> [What the task asks]: Please render the records below as a Markdown table with the columns "Row" and "Line", one numbered row per line. Leave out blank lines and the pictures.

> [Data to use]:
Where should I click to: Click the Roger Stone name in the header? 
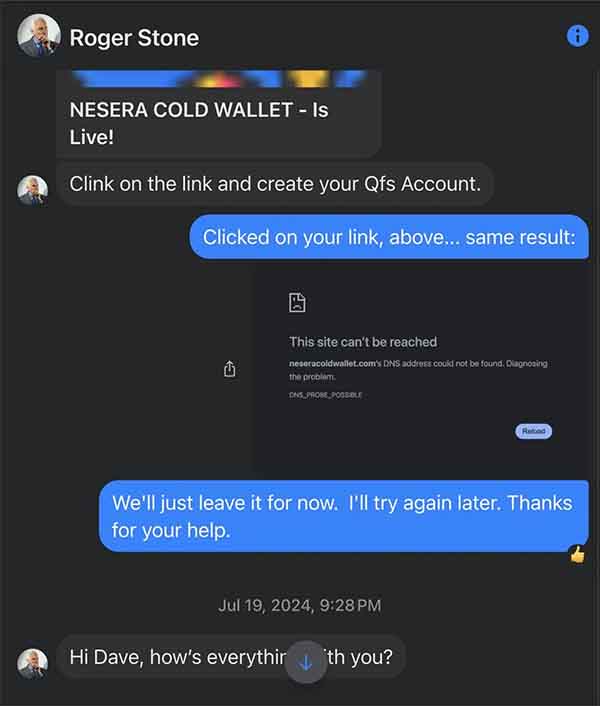pos(134,38)
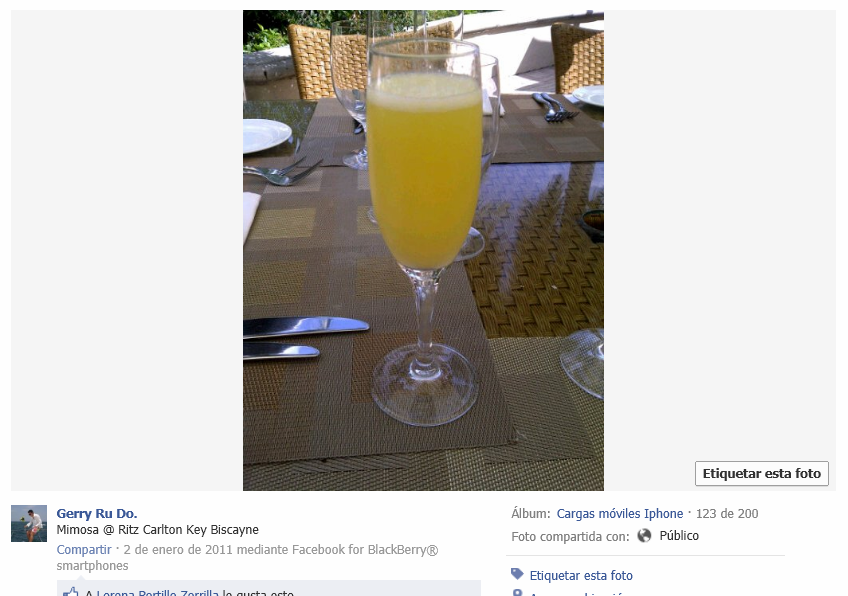Open Gerry Ru Do.'s profile picture thumbnail
The image size is (848, 596).
click(29, 524)
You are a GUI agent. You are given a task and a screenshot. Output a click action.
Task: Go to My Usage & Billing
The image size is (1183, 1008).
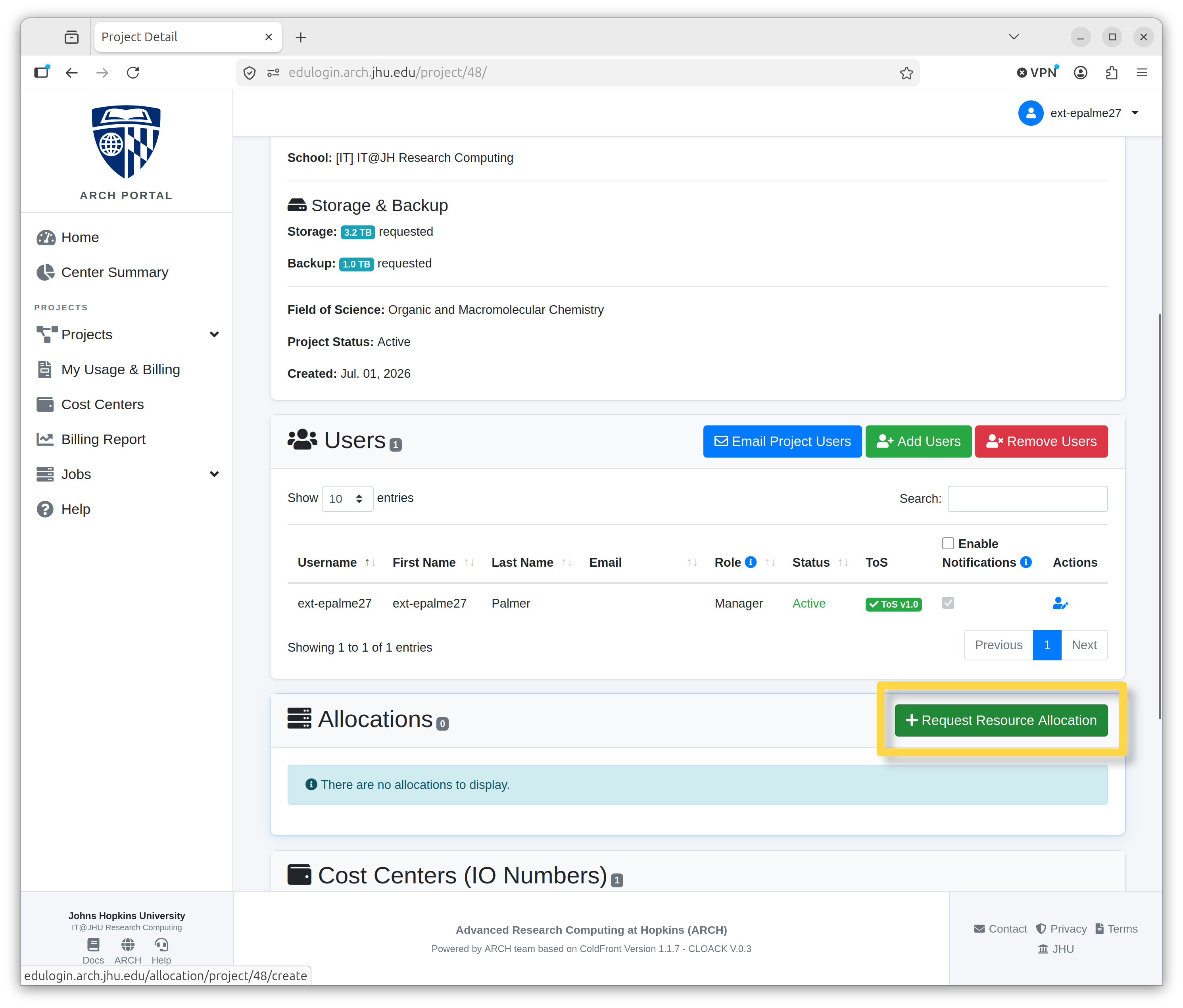tap(120, 369)
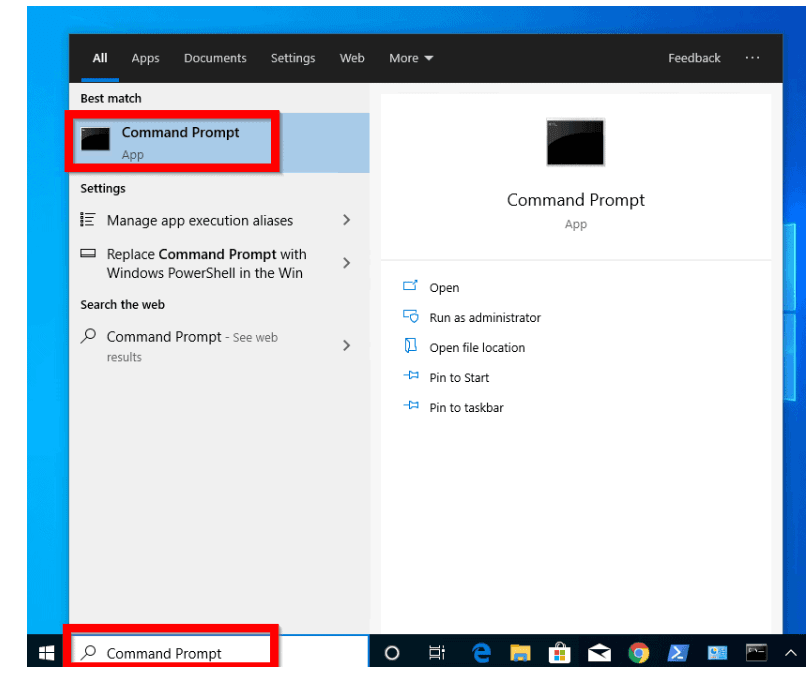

> [Finished exercise]:
| Row | Line |
|---|---|
| 1 | Where should I click to: Click the Roger Stone name in the header?  |
| 2 | pos(134,38) |
| 3 | Open Gerry Ru Do.'s profile picture thumbnail |
| 4 | The image size is (848, 596). |
| 5 | click(29, 524) |
| 6 | You are a GUI agent. You are given a task and a screenshot. Output a click action. |
| 7 | Task: Go to My Usage & Billing |
| 8 | The image size is (1183, 1008). |
| 9 | tap(120, 369) |